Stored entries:
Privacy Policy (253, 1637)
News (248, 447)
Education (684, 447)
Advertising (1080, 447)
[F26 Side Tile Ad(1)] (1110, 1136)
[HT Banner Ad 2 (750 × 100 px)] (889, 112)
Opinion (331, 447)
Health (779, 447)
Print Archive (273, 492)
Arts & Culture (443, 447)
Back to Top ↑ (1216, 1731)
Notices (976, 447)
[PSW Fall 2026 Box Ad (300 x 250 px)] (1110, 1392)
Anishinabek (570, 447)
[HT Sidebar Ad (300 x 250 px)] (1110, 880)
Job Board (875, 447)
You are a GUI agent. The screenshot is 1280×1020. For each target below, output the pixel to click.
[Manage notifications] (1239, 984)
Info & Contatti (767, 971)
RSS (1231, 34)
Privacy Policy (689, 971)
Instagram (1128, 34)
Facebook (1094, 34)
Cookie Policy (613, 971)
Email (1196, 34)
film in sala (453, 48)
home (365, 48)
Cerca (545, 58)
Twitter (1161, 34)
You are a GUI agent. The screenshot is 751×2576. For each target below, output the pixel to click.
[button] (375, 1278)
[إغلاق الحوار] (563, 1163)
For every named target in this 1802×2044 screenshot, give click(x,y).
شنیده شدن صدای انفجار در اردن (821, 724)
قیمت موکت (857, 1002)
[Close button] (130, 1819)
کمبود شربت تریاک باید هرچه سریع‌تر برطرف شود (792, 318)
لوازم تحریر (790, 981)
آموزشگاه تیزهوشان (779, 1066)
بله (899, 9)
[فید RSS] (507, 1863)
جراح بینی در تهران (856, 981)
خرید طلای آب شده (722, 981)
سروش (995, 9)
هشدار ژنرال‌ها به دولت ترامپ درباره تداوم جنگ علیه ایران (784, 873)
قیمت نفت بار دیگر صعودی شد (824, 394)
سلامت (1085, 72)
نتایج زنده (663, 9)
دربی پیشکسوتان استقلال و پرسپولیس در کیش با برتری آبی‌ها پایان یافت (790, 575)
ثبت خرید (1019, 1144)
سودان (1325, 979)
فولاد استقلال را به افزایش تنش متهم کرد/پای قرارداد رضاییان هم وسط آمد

Your task
Looking at the data above, write out exactly the lines that start at the one containing "Info & Contatti (767, 971)" and end at the one containing "سلامت (1085, 72)"; include both and nothing beyond.

Task output
Info & Contatti (767, 971)
RSS (1231, 34)
Privacy Policy (689, 971)
Instagram (1128, 34)
Facebook (1094, 34)
Cookie Policy (613, 971)
Email (1196, 34)
film in sala (453, 48)
home (365, 48)
Cerca (545, 58)
Twitter (1161, 34)
You are a GUI agent. The screenshot is 751×2576. For each target below, output the pixel to click.
[button] (375, 1278)
[إغلاق الحوار] (563, 1163)
For every named target in this 1802×2044 screenshot, give click(x,y).
شنیده شدن صدای انفجار در اردن (821, 724)
قیمت موکت (857, 1002)
[Close button] (130, 1819)
کمبود شربت تریاک باید هرچه سریع‌تر برطرف شود (792, 318)
لوازم تحریر (790, 981)
آموزشگاه تیزهوشان (779, 1066)
بله (899, 9)
[فید RSS] (507, 1863)
جراح بینی در تهران (856, 981)
خرید طلای آب شده (722, 981)
سروش (995, 9)
هشدار ژنرال‌ها به دولت ترامپ درباره تداوم جنگ علیه ایران (784, 873)
قیمت نفت بار دیگر صعودی شد (824, 394)
سلامت (1085, 72)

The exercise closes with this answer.